== Testo di lettura ==
Il grido d’allarme dei cardiologi e le campagne informative di società scientifiche e ospedali sono tuttavia riuscite a frenare questa tragica escalation di decessi.
“Dopo il paralizzante shock iniziale – continua Bartorelli – la gente ha capito che i centri cardiologici specializzati si sono organizzati per curare anche le emergenze in sicurezza. Abbiamo fatto rete a livello regionale e noi al Monzino, in quanto hub cardiologico (vale a dire ospedale di riferimento per pazienti cardiopatici non Covid) abbiamo creato percorsi e aree separate Covid-free, riuscendo a contenere al minimo il contagio fra pazienti e mantenendo allo stesso tempo il massimo standard di cura. Tuttavia ancora non c’è piena consapevolezza di quanto è stato fatto a livello organizzativo e di ricerca per proteggere i pazienti cardiopatici dal virus e la pubblica opinione è ancora intimorita dalla pressione esercitata dal virus sul sistema ospedaliero nel suo insieme. Gli accessi sono migliorati come quantità e come tempismo, ma si deve fare ancora meglio per allinearsi agli standard di guarigione pre-covid. Quindi dal Monzino rinnoviamo l’appello di aprile: rivolgetevi subito al Pronto Soccorso appena appaiono i primi sintomi che possono far pensare a un infarto acuto”.

== Righe estratte ==
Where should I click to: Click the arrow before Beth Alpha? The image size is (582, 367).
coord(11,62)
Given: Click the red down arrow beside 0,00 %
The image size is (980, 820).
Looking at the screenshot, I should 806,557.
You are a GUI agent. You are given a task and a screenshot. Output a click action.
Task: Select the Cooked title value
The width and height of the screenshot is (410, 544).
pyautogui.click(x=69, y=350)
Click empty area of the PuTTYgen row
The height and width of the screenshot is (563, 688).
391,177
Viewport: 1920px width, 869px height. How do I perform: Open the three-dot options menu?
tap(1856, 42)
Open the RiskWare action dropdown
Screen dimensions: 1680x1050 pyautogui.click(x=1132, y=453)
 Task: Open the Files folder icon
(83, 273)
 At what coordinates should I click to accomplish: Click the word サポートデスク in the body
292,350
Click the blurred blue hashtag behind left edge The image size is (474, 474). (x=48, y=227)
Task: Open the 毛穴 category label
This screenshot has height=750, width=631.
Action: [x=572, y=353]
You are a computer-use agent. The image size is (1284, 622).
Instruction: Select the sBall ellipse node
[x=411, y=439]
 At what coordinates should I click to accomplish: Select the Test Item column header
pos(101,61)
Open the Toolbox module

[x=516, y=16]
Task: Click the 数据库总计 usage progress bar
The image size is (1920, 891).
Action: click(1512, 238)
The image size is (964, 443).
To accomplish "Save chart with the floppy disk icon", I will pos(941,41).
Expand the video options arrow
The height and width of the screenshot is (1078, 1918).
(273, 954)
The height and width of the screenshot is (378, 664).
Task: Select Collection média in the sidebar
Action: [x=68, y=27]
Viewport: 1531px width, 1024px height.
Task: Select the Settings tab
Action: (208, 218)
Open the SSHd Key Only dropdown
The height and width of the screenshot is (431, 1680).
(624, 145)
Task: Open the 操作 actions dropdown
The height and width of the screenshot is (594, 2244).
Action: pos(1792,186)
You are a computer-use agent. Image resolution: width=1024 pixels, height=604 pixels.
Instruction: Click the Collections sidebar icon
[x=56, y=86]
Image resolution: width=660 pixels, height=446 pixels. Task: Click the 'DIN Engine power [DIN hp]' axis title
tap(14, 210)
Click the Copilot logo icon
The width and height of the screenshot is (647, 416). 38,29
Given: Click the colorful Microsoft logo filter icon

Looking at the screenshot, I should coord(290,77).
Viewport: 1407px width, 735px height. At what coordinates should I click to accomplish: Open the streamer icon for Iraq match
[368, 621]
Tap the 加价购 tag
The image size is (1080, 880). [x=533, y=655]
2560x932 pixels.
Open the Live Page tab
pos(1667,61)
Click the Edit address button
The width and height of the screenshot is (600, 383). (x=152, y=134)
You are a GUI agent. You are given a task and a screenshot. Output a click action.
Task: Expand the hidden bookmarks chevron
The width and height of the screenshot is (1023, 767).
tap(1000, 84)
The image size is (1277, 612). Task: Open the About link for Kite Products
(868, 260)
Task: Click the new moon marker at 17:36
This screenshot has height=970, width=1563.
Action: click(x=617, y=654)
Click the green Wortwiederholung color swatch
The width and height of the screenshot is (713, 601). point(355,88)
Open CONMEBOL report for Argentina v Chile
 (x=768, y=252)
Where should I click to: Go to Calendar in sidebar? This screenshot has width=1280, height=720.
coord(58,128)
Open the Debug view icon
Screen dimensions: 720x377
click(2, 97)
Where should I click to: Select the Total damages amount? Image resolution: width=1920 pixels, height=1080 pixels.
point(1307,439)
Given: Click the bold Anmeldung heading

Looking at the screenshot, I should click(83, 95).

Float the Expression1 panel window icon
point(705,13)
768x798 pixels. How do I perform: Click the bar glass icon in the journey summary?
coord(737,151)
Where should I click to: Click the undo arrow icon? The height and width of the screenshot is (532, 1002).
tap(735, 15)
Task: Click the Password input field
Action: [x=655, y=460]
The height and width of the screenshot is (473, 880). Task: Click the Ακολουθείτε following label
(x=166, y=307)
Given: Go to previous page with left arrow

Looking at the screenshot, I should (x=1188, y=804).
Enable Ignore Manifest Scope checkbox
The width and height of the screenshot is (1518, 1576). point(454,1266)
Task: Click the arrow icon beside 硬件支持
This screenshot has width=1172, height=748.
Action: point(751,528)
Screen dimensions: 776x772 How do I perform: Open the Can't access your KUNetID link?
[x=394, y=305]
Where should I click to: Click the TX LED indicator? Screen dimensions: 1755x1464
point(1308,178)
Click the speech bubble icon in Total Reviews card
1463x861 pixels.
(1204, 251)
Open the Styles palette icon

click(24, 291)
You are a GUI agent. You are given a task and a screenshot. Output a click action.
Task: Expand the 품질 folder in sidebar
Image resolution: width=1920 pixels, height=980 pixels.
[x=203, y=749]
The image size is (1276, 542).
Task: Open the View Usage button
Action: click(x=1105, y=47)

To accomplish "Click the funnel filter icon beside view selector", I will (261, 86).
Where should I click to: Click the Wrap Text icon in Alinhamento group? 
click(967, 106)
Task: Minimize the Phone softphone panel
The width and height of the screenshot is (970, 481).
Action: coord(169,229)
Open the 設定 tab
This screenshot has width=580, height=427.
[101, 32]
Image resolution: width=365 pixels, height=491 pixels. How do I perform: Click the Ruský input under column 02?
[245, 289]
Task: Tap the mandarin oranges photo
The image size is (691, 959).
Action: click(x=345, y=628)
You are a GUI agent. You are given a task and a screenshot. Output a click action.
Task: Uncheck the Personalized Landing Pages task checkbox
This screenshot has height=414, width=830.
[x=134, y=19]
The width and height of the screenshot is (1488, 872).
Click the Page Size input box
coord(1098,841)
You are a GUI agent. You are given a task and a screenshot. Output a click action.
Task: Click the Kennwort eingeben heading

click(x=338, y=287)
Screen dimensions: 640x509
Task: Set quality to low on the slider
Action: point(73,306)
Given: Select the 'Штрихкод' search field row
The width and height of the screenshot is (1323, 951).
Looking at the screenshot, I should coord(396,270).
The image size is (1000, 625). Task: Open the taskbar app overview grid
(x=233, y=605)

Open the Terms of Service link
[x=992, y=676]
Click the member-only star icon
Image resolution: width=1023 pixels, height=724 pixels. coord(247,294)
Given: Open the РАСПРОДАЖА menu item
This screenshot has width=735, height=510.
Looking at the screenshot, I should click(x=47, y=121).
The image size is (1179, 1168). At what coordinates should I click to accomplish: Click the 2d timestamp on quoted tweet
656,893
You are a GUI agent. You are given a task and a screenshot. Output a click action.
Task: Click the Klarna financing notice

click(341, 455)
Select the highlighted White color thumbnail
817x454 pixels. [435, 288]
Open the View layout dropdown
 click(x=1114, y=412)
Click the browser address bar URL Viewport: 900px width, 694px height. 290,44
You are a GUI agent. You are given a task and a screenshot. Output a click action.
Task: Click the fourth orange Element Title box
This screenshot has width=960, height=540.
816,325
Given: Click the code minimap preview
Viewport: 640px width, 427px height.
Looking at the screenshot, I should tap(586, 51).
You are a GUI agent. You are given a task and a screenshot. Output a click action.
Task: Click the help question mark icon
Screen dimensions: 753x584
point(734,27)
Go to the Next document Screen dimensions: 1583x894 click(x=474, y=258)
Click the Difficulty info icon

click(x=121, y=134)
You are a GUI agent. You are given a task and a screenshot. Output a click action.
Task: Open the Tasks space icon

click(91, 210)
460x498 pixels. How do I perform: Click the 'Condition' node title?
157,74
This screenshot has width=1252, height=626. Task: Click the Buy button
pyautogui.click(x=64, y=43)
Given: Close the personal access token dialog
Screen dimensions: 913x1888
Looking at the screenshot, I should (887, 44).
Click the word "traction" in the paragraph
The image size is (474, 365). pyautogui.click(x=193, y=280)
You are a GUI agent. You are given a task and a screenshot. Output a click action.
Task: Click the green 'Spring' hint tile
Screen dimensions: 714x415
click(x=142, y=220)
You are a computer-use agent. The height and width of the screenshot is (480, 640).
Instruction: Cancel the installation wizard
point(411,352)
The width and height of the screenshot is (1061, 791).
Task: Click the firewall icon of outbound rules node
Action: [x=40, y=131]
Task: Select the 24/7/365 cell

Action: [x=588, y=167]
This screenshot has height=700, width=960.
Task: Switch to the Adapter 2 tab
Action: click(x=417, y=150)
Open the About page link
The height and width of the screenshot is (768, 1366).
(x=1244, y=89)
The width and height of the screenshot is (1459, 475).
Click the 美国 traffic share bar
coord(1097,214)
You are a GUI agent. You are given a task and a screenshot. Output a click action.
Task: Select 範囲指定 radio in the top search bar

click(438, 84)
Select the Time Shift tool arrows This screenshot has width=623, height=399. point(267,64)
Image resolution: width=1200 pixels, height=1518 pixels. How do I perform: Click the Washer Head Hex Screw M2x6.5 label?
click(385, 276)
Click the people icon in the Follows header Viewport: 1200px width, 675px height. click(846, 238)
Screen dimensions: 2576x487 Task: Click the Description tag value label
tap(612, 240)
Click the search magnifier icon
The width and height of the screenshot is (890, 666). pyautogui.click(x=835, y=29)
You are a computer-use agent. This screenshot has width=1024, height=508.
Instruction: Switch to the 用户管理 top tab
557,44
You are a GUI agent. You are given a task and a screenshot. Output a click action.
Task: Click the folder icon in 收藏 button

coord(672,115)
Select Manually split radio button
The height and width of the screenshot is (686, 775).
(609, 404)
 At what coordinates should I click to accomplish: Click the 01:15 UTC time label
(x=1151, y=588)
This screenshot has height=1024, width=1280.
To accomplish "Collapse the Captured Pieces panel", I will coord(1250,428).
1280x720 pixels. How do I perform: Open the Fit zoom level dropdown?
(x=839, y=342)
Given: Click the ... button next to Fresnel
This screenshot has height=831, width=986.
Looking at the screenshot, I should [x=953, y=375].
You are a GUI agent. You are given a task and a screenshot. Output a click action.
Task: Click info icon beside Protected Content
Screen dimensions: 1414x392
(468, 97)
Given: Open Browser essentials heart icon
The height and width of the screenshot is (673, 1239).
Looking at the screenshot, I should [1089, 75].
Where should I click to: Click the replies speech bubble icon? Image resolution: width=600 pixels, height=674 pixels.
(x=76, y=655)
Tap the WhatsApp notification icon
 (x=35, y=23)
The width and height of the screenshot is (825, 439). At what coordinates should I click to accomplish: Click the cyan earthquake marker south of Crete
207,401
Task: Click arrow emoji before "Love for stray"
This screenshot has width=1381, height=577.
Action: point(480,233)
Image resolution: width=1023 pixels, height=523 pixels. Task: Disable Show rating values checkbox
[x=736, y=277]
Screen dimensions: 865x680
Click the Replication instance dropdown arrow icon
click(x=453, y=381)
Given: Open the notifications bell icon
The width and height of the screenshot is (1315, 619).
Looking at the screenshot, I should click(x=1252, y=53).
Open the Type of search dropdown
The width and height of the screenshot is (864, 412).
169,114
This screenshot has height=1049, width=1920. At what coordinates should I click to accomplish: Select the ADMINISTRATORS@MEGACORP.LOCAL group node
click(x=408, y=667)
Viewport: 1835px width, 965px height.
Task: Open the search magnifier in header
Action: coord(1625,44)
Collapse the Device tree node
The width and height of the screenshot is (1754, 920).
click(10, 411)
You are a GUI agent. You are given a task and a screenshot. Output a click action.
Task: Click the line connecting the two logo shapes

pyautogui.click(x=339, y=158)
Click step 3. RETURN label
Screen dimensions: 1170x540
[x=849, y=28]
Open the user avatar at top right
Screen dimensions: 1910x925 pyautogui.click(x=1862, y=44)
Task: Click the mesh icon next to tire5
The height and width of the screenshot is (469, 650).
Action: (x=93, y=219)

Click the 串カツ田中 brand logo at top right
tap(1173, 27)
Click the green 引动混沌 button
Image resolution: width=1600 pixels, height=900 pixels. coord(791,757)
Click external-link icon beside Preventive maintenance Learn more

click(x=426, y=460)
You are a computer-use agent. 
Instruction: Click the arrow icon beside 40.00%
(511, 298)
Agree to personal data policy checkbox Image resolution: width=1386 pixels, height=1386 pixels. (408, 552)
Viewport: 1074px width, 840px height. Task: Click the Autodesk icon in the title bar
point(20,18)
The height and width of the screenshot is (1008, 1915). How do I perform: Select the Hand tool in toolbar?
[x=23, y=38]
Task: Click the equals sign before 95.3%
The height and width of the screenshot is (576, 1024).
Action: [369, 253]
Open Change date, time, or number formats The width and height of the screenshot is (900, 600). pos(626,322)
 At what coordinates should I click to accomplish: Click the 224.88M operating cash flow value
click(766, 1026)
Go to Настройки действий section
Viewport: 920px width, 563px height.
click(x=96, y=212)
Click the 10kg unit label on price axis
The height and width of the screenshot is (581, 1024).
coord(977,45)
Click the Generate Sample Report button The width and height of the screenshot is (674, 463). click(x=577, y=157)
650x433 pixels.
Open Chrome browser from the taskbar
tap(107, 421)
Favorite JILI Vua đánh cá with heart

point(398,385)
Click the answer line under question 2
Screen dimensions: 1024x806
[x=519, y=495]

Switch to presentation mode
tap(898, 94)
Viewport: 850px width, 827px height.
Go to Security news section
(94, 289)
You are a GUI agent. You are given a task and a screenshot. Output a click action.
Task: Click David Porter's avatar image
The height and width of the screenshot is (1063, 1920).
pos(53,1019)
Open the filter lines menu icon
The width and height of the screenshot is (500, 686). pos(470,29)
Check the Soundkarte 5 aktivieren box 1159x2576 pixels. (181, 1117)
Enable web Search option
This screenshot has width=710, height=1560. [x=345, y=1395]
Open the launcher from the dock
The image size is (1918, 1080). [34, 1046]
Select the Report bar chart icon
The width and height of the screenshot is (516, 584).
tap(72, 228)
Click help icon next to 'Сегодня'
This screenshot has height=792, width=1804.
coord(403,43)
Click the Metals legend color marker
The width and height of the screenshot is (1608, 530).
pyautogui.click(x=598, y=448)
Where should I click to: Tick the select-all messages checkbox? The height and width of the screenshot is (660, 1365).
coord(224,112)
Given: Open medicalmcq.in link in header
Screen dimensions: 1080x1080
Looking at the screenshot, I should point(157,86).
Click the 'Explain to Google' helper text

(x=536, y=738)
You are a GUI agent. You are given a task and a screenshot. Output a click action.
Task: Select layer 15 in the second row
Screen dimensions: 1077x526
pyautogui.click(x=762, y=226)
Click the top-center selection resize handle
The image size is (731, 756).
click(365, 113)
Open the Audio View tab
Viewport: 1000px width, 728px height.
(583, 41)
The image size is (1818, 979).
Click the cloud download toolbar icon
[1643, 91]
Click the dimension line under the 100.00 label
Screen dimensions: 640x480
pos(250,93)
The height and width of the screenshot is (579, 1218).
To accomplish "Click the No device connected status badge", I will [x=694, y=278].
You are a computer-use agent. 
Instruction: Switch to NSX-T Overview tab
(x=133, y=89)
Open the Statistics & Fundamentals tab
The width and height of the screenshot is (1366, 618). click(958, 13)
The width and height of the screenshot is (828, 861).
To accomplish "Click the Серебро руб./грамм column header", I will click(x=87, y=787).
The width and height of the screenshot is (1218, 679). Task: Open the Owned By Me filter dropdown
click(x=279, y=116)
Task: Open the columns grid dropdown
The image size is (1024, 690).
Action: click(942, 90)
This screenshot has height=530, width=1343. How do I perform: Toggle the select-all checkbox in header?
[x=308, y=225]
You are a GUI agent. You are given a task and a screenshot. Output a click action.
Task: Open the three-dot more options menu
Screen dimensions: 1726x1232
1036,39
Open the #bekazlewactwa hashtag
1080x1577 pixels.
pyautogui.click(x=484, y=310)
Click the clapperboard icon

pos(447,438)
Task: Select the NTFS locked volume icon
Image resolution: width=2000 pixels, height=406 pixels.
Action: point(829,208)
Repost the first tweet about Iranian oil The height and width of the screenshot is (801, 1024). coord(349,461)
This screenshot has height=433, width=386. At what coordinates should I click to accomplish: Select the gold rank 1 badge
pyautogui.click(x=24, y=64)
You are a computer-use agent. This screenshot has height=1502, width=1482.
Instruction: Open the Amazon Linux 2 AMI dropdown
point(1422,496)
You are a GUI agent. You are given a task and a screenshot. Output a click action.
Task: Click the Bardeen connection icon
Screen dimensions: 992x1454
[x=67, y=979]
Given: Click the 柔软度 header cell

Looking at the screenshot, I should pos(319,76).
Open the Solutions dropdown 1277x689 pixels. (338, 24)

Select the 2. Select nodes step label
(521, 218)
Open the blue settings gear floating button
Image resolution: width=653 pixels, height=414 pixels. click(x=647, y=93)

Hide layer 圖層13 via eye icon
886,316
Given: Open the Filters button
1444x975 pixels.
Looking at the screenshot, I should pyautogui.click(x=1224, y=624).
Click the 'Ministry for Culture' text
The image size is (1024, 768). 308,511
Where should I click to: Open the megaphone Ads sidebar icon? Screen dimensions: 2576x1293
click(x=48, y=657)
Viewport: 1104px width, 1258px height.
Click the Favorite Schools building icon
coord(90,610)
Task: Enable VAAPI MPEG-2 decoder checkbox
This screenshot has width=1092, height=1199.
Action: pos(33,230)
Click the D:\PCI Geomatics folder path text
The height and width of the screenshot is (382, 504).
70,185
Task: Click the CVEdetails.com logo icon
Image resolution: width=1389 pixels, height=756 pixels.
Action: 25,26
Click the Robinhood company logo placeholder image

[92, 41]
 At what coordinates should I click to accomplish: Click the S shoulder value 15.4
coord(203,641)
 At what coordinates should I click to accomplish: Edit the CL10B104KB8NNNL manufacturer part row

== Attività ==
- A) Secondo il testo di lettura, quali soggetti hanno frenato l'aumento dei decessi con il loro grido d'allarme o con le loro campagne informative? Elencali tutti.
- B) Nel testo di lettura, quale ruolo ha il Monzino a livello regionale?
- C) Trascrivi fedelmente il tratto del testo di lettura che va da "Il grido d’allarme" fino a "escalation di decessi.".

== Risposte alle attività ==
- A)
- cardiologi
- società scientifiche
- ospedali

- B) È un hub cardiologico, cioè l'ospedale di riferimento per i pazienti cardiopatici non Covid.

- C)
Il grido d’allarme dei cardiologi e le campagne informative di società scientifiche e ospedali sono tuttavia riuscite a frenare questa tragica escalation di decessi.